● What you are asked to do
Return, unchanged, the lines from the one containing "Given: Click the" through the end of the records, both ends included. Leave the pictures out of your answer.

########################################

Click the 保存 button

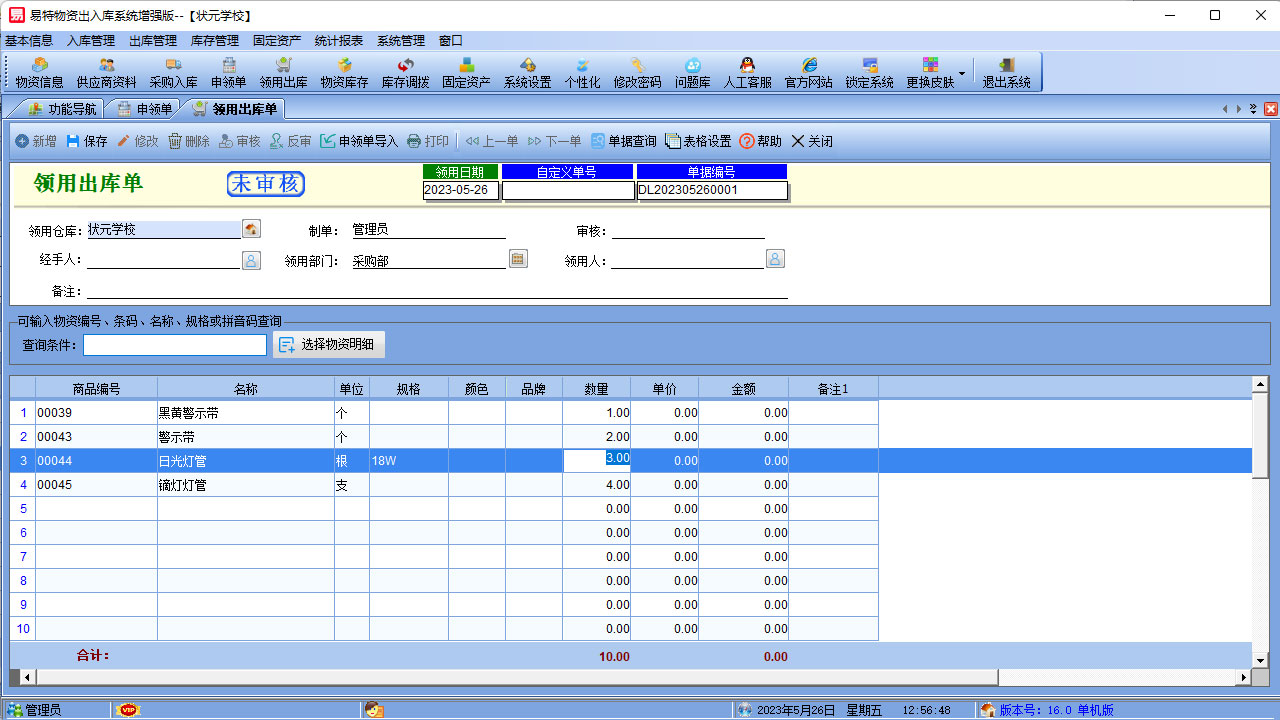click(87, 141)
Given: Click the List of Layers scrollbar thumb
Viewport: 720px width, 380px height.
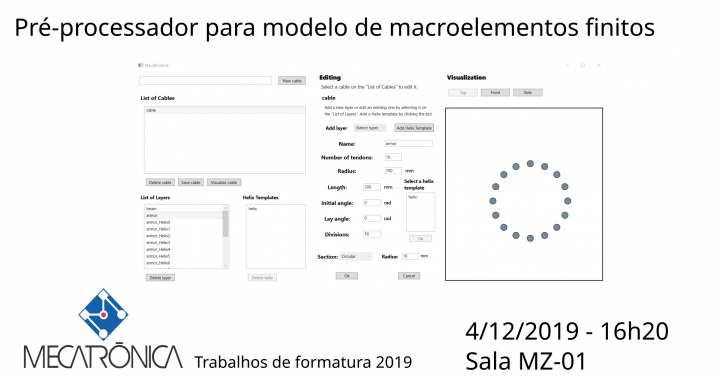Looking at the screenshot, I should pos(225,224).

########################################

● Answer below
Given: Click the List of Layers scrollbar thumb
Viewport: 720px width, 380px height.
Looking at the screenshot, I should pos(225,224).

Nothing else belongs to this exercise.